Problem to solve
Reproduce the listing below line for line, with no changes to any character.

Given entries
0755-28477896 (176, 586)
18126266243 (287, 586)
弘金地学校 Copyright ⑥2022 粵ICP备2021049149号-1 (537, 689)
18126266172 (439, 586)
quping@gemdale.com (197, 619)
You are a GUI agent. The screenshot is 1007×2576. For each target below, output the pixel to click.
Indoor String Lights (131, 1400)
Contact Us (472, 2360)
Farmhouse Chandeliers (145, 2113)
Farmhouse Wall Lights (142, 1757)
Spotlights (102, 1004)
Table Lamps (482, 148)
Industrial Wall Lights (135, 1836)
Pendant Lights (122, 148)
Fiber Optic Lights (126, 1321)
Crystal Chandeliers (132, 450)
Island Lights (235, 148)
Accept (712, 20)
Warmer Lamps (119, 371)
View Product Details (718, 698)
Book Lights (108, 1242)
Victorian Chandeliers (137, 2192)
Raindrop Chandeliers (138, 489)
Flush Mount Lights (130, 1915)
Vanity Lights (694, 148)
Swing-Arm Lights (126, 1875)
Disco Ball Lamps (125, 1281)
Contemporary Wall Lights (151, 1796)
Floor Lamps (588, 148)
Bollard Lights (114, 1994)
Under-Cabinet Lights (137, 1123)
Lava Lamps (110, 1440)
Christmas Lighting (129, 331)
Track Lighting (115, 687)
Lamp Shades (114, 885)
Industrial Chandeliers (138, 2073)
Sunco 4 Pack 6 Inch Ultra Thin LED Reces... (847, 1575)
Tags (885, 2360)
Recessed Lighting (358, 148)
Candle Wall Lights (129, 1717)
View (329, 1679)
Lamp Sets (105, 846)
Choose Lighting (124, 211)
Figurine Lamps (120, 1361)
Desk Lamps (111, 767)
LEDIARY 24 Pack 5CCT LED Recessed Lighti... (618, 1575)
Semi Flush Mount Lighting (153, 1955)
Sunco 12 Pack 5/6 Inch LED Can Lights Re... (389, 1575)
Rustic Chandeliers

Solved problem
0755-28477896 (176, 586)
18126266243 (287, 586)
弘金地学校 Copyright ⑥2022 粵ICP备2021049149号-1 (537, 689)
18126266172 (439, 586)
quping@gemdale.com (197, 619)
You are a GUI agent. The screenshot is 1007×2576. For each target below, output the pixel to click.
Indoor String Lights (131, 1400)
Contact Us (472, 2360)
Farmhouse Chandeliers (145, 2113)
Farmhouse Wall Lights (142, 1757)
Spotlights (102, 1004)
Table Lamps (482, 148)
Industrial Wall Lights (135, 1836)
Pendant Lights (122, 148)
Fiber Optic Lights (126, 1321)
Crystal Chandeliers (132, 450)
Island Lights (235, 148)
Accept (712, 20)
Warmer Lamps (119, 371)
View Product Details (718, 698)
Book Lights (108, 1242)
Victorian Chandeliers (137, 2192)
Raindrop Chandeliers (138, 489)
Flush Mount Lights (130, 1915)
Vanity Lights (694, 148)
Swing-Arm Lights (126, 1875)
Disco Ball Lamps (125, 1281)
Contemporary Wall Lights (151, 1796)
Floor Lamps (588, 148)
Bollard Lights (114, 1994)
Under-Cabinet Lights (137, 1123)
Lava Lamps (110, 1440)
Christmas Lighting (129, 331)
Track Lighting (115, 687)
Lamp Shades (114, 885)
Industrial Chandeliers (138, 2073)
Sunco 4 Pack 6 Inch Ultra Thin LED Reces... (847, 1575)
Tags (885, 2360)
Recessed Lighting (358, 148)
Candle Wall Lights (129, 1717)
View (329, 1679)
Lamp Sets (105, 846)
Choose Lighting (124, 211)
Figurine Lamps (120, 1361)
Desk Lamps (111, 767)
LEDIARY 24 Pack 5CCT LED Recessed Lighti... (618, 1575)
Semi Flush Mount Lighting (153, 1955)
Sunco 12 Pack 5/6 Inch LED Can Lights Re... (389, 1575)
Rustic Chandeliers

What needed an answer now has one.